Collected data

....

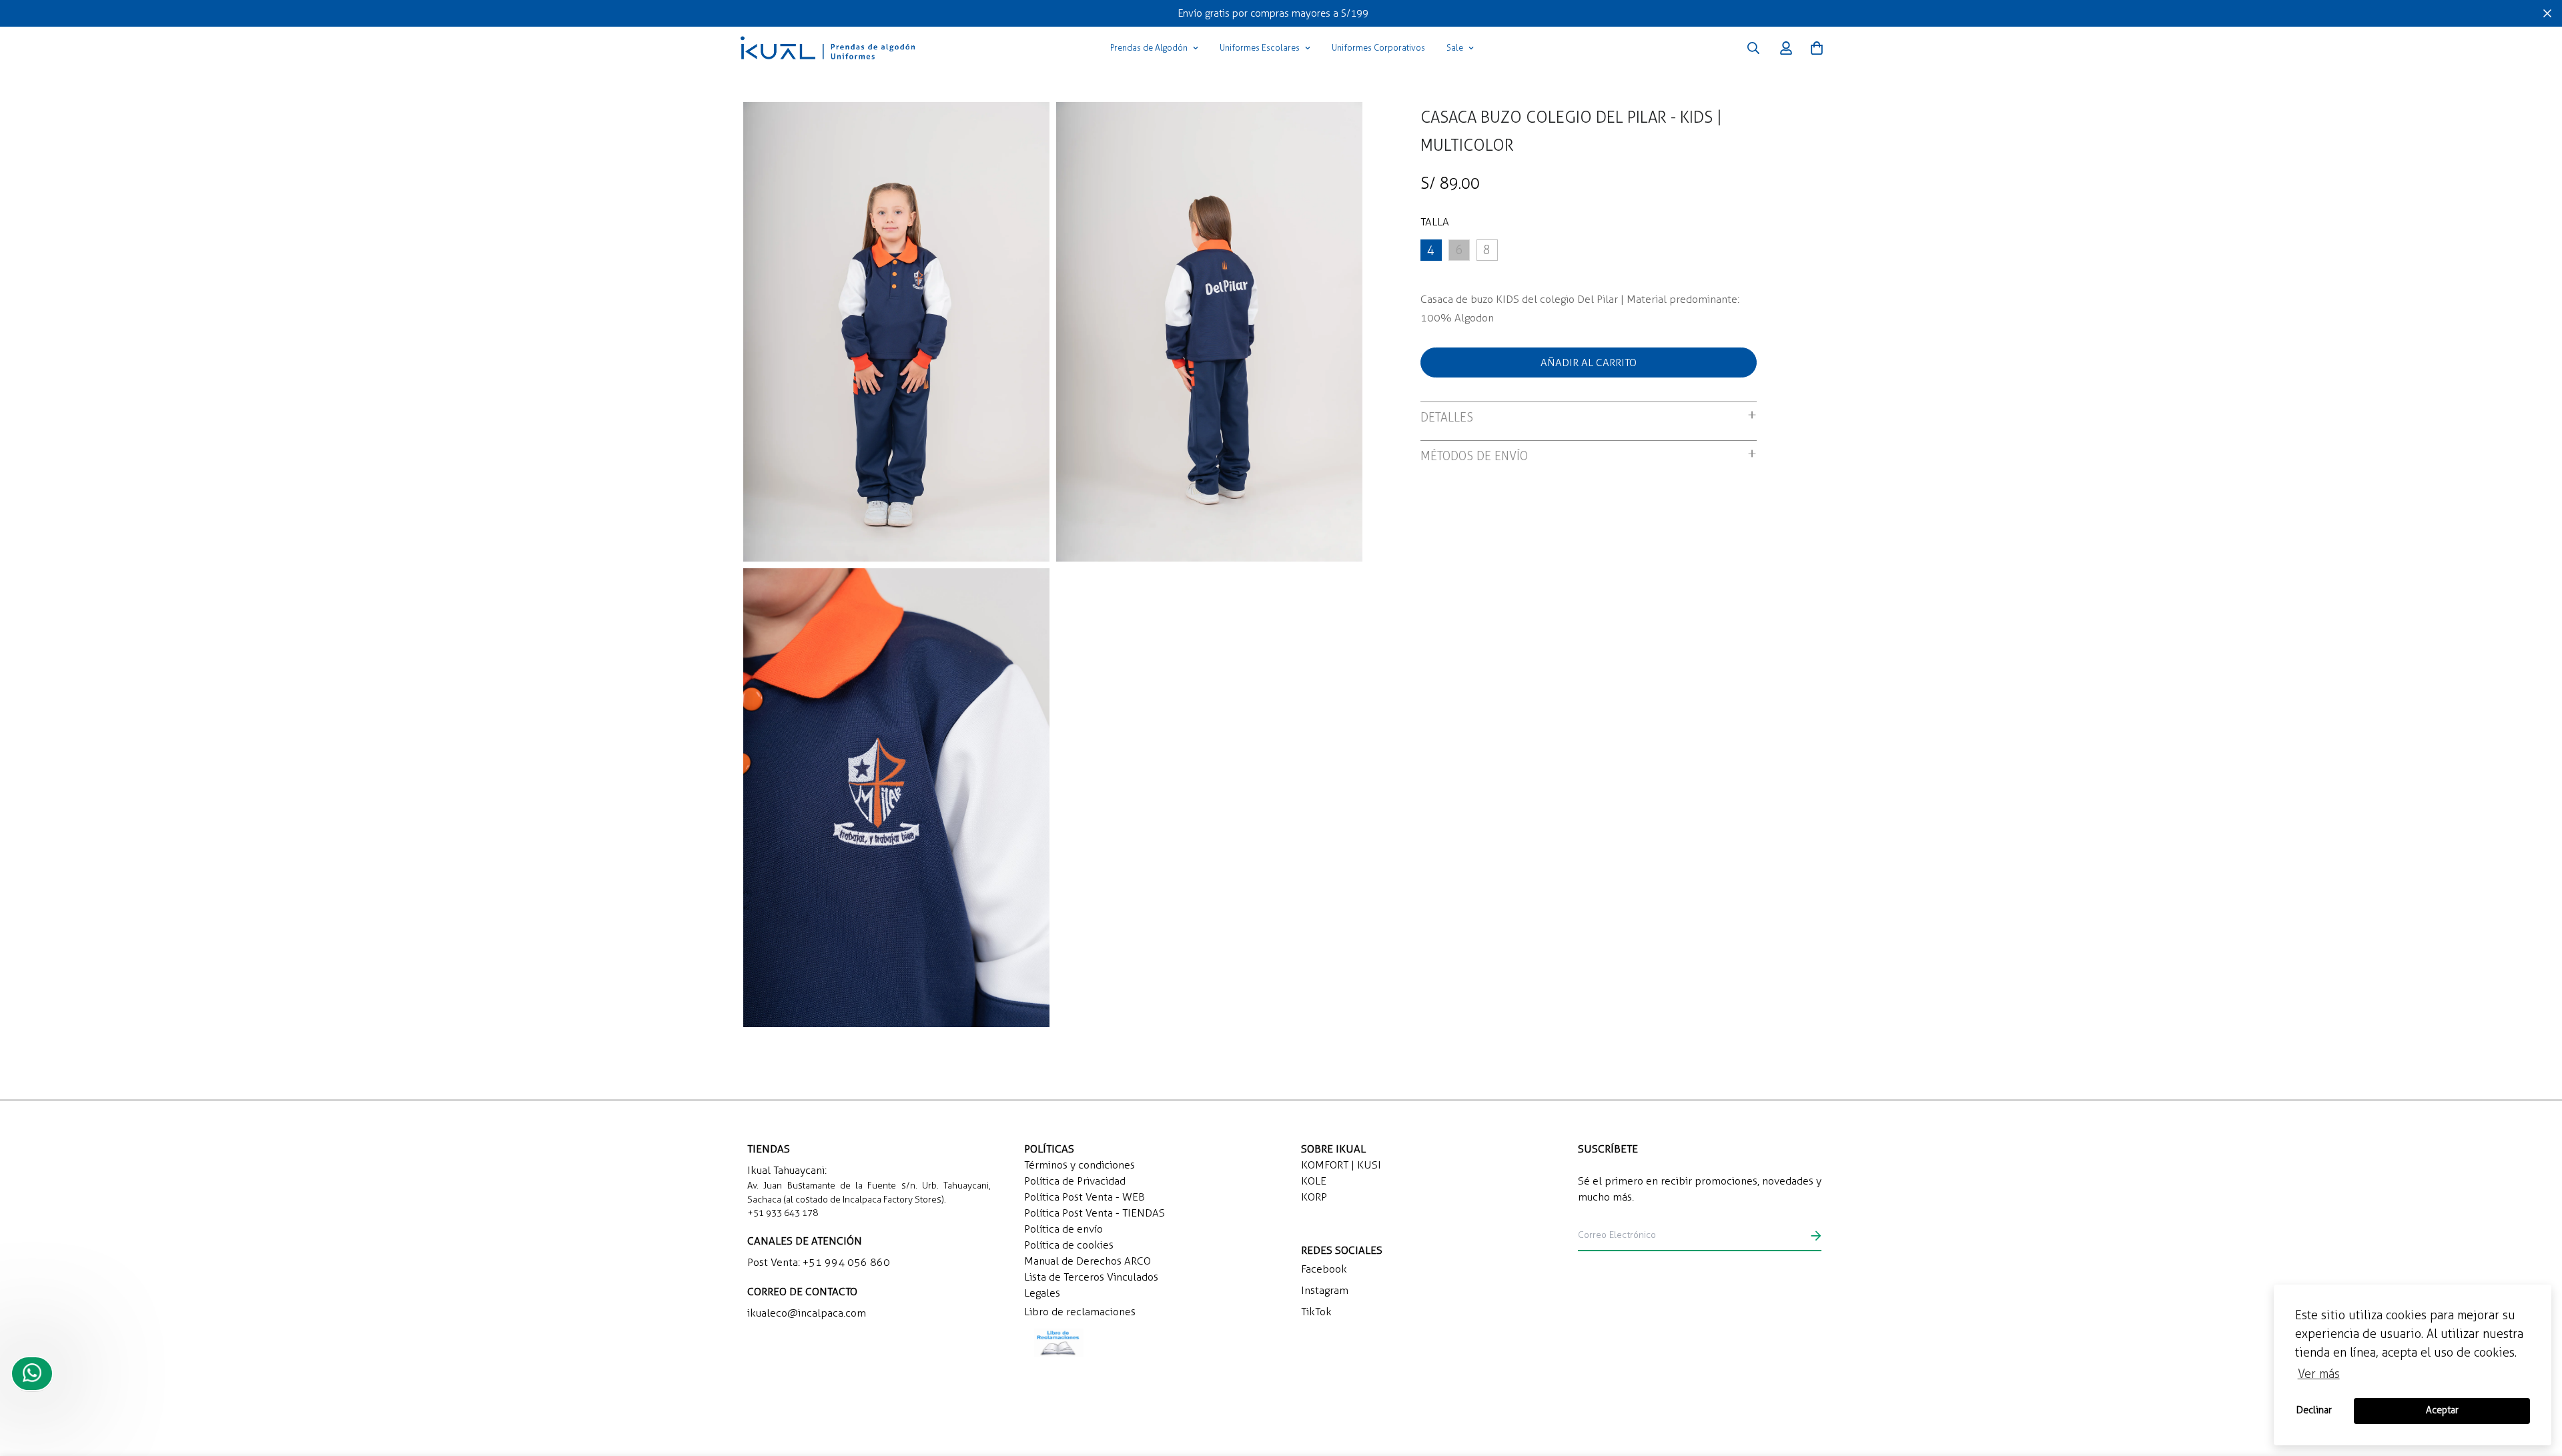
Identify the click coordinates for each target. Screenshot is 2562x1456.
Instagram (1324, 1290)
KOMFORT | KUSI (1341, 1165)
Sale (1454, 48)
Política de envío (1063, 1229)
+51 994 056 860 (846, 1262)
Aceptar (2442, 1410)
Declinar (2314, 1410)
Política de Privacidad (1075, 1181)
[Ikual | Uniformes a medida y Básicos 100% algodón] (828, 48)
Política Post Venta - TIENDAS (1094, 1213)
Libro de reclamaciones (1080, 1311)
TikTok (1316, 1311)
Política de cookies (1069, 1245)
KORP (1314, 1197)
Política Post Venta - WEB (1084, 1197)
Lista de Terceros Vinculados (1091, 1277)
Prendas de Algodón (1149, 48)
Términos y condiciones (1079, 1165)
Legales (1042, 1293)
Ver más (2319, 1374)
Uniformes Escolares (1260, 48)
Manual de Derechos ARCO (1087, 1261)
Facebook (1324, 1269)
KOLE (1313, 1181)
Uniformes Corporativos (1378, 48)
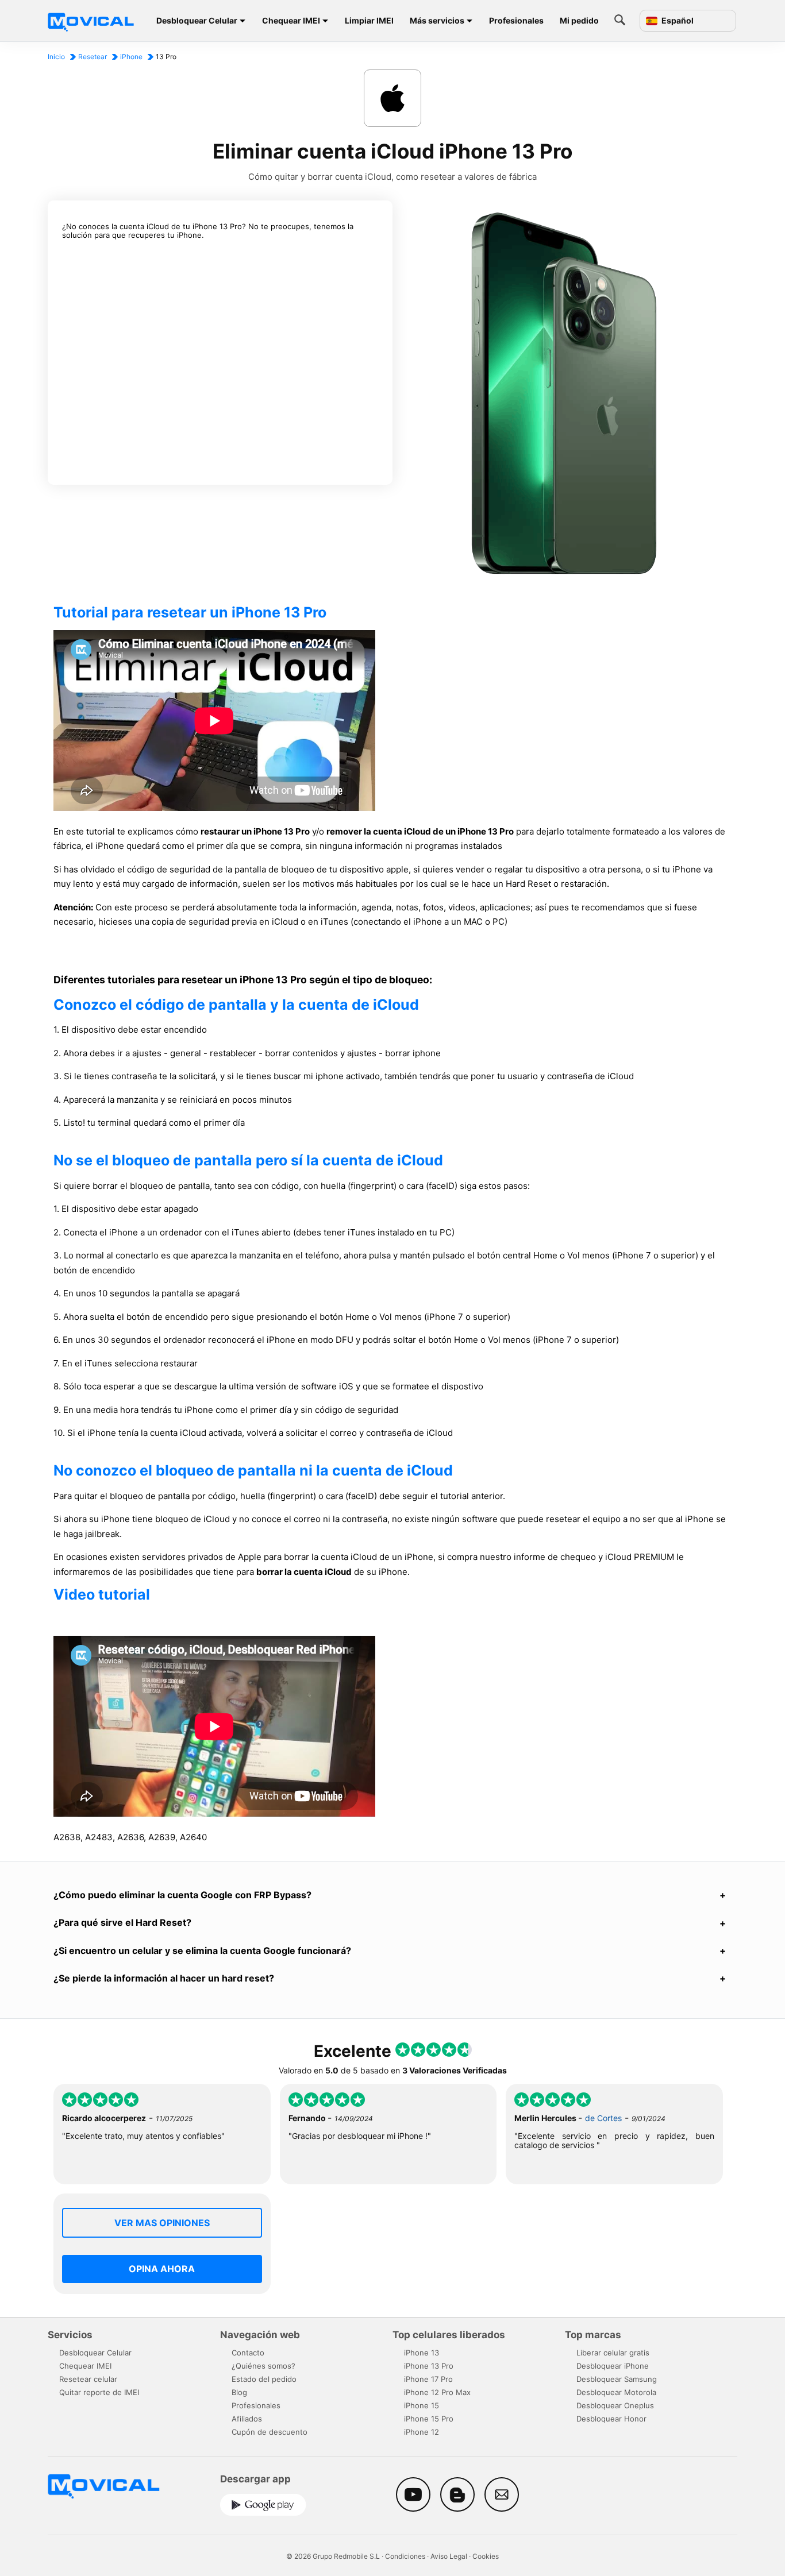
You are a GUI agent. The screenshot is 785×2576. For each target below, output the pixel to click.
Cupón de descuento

....

[ASSIGNMENT]: The answer must be an exact copy of the lines from the one containing "Ver más (2319, 1374)" through the last line of the records, with no pictures included.

[TASK ANSWER]:
Ver más (2319, 1374)
Uniformes Escolares (1260, 48)
Manual de Derechos ARCO (1087, 1261)
Facebook (1324, 1269)
KOLE (1313, 1181)
Uniformes Corporativos (1378, 48)
You are a GUI agent. The screenshot is 785×2576. For each target below, output the pixel to click.
Cupón de descuento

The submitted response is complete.